Ce nihilisme qui alimente une grave crise de la vérité
(Cf. Veritatis Splendor, n. 32), « trouve en quelque sorte sa
confirmation dans l'expérience terrible du mal qui a marqué notre
époque. Devant le tragique de cette expérience, l'optimisme
rationaliste qui voyait dans l'histoire l'avancée victorieuse de la
raison, source de bonheur et de liberté, ne s'est pas maintenu, à
tel point qu'une des plus graves menaces de cette fin de siècle est la
tentation du désespoir » (Fides et Ratio, n. 91). C'est en
redonnant sa place à la raison éclairée par la foi et en
reconnaissant le Christ comme la clef de voûte de la vie de l'homme,
qu'une pastorale évangélisatrice de la culture saura renforcer
l'identité chrétienne en aidant les personnes et les
communautés à retrouver leurs raisons de vivre, sur tous les
chemins de la vie, à la rencontre du Seigneur qui vient, et de la vie du
monde à venir (Ap, 21-22).
Les pays qui ont recouvré
une liberté si longtemps jugulée par le marxisme-léninisme
athée au pouvoir, demeurent blessés par une «
déculturation » violente de la foi chrétienne: les rapports entre
les hommes artificiellement modifiés, la dépendance de la
créature par rapport à son Créateur niée, les
vérités dogmatiques de la Révélation
chrétienne et son éthique combattues. À cette «
déculturation » a succédé une mise en question radicale
des valeurs essentielles pour les chrétiens. Les effets
réducteurs du sécularisme répandu en Europe
Occidentale à la fin des années soixante, contribuent à
destructurer la culture des pays d'Europe Centrale et Orientale.

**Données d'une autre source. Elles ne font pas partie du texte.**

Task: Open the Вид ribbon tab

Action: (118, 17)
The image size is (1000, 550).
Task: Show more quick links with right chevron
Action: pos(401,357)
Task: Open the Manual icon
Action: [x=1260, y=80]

D'autres pays, au pluralisme
démocratique traditionnel, expérimentent, sur un fond massif
d'adhésion sociale religieuse, la poussée de courants
mêlés de sécularisme et d'expressions religieuses
populaires portées par les flux migratoires. De ce fait, l'Assemblée
spéciale pour l'Amérique du Synode des Évêques a
suscité une prise de conscience missionnaire nouvelle.